I hope this clarifies things for folks. smile

 

 
  [ # 4 ]

whereas, I would say “AIML is a scripting language”, which is a kind of programming language, and it matters not what the scripting language interpreter is written in usually.  “ChatScript is a scripting language” and the engine is written in C++

It matters what the engine is written in only if you need to recompile it. But you write your “bot” in the scripting language. Scripting languages can be procedural, declarative, or a mixture of both.

 

 
  [ # 5 ]

Way back in the early history of computers Von Neumann explained that programs (derived from programming language) are data.  All programs are a “data structure language”.

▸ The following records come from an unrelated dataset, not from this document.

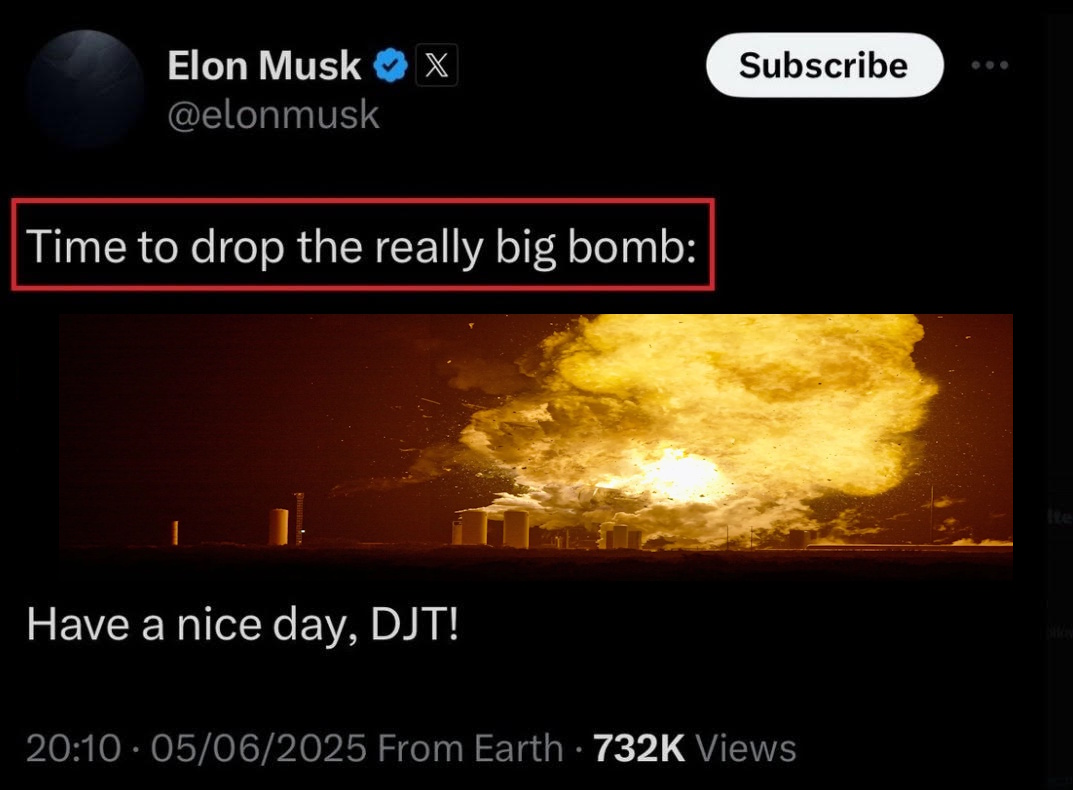Click the X affiliation badge icon

pyautogui.click(x=437, y=65)
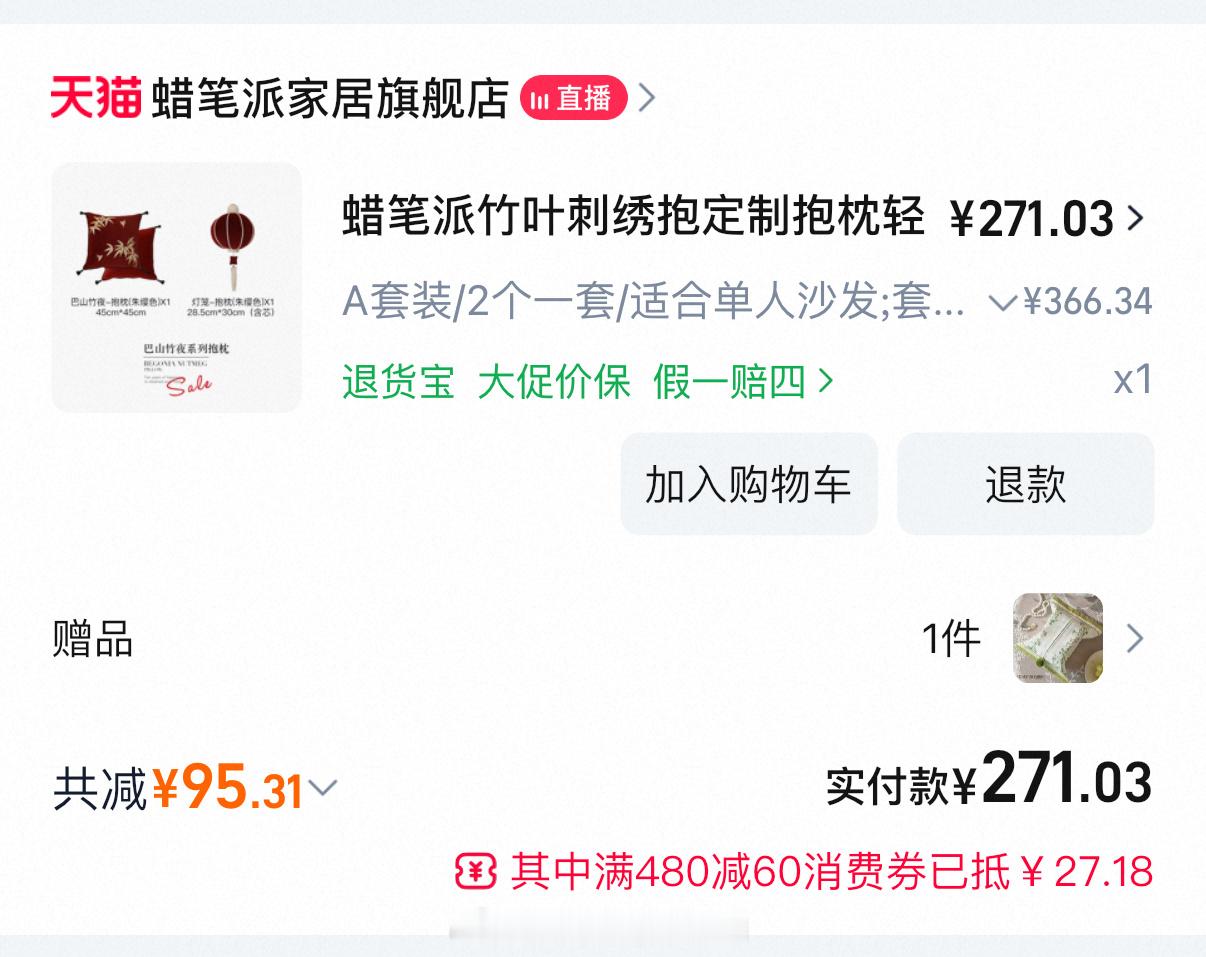Expand the 共减 ¥95.31 discount details arrow
The width and height of the screenshot is (1206, 957).
pyautogui.click(x=322, y=788)
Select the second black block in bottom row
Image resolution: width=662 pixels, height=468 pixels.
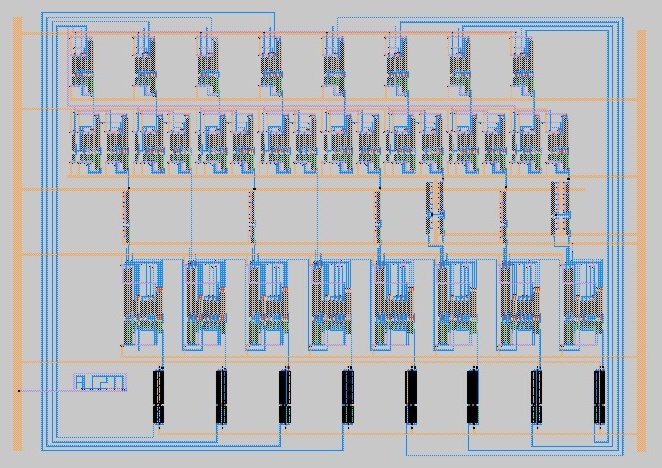click(221, 396)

Procedural, declarative are just buzz words somewhat like third generation verses forth generation languages.  For example, a set of if-then rules for an expert system is not quite what I understand declarative to be.  But put together into something like Prolog, that becomes more close to declarative.  To quote Wikipedia: “Like functional programming, many logic programming languages permit side effects, and as a result are not strictly declarative.”

The buzz today, as described by Wikipedia again; “In computer science, declarative programming is a programming paradigm that expresses the logic of a computation without describing its control flow.”

And twenty five years ago we called the very same thing a forth generation language - something extended from macros.  I remember the ADABAS Natural language as a forth generation.  Wikipedia suggests SQL Selects are declarative.  Same difference.

Also note that interpreters or run-time engines are a buzz too.  If Microsoft gets its way, the operating system will be a run-time engine much more comprehensive than just the .Net framework.  Compiling into p-code, whoops I mean byte code, no that’s not it - it is CLI code for C# and soon to be C++ too for Microsoft, is just an artifact like compiling BASIC into intermediate code was (BASIC is interpretative.)

But with virtualization, all computer operating systems will be run-times remotely similar to much, much more sophisticated AIML engines.  Since procedural languages are a mismatch for parallel programming, the future suggests almost all programming languages will become more, if not totally, declarative.

So considering AIML to be a (simple) programming language is a good modern interpretation of the state of the art.

 

 
  [ # 6 ]

Although a lot of terms in the industry are buzz-words. I wouldn’t throw things like ‘declarative, Procedural, interpreters or run-time engine’ also on that pile.
In the end, there is a real difference between a declarative or procedural approach. In the first, you simply say what you want without caring how it’s done. The latter is exactly the opposite: what is done doesn’t matter, only how it is done.  You need some ‘words’ to describe the different approaches.
Secondly, interpreter, jit, compiler are different techniques on ‘how’ to do things. they can have very different results.

and soon to be C++ too for Microsoft

Not certain what you mean by this, but MS’s C++ compiler has been using CLI as it’s in-between compilation step for a whole long time now. It’s the same compiler with different ‘parameters’.